▶ [Work request]
Lines before the one with "Open the page link in the 00:00:37 row" are left out; return that line and all that follow it, exactly, through the end of the data.

▶ [Data to examine]
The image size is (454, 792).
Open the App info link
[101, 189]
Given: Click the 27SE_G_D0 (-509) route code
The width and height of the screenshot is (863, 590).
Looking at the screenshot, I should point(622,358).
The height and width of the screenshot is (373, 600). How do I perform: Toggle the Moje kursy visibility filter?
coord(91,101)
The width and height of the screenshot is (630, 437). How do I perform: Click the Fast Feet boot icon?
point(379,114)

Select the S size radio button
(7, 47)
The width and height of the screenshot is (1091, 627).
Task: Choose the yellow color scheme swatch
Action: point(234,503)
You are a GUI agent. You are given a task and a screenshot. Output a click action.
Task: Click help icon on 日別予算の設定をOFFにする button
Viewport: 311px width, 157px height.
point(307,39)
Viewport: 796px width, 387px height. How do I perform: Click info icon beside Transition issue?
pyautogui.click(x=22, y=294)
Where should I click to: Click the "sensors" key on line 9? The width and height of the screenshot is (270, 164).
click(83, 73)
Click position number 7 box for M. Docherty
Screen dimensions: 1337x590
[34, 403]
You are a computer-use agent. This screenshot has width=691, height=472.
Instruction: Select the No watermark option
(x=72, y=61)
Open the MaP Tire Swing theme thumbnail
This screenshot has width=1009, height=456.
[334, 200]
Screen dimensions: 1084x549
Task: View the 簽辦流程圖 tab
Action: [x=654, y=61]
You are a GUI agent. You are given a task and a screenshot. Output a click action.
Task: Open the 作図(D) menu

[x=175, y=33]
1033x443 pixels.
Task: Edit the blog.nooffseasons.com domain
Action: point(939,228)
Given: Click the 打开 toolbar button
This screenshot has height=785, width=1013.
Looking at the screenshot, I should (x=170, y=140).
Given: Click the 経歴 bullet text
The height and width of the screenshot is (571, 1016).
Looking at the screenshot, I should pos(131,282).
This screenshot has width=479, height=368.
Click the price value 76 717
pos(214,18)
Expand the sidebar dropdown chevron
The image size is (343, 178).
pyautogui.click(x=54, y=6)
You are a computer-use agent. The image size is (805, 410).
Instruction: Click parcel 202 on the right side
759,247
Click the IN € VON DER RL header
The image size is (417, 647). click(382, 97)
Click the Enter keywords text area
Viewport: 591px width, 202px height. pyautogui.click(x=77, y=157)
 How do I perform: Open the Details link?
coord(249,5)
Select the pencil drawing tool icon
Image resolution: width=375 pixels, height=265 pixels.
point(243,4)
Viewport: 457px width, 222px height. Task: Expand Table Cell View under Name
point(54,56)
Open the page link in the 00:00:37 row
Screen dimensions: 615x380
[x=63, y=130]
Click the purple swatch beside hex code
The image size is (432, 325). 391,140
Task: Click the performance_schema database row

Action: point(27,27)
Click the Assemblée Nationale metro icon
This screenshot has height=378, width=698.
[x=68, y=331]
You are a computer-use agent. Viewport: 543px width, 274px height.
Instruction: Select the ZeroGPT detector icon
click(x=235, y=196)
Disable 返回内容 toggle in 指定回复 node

▶ [Answer to the exercise]
Open the page link in the 00:00:37 row
Screen dimensions: 615x380
[x=63, y=130]
Click the purple swatch beside hex code
The image size is (432, 325). 391,140
Task: Click the performance_schema database row

Action: point(27,27)
Click the Assemblée Nationale metro icon
This screenshot has height=378, width=698.
[x=68, y=331]
You are a computer-use agent. Viewport: 543px width, 274px height.
Instruction: Select the ZeroGPT detector icon
click(x=235, y=196)
Disable 返回内容 toggle in 指定回复 node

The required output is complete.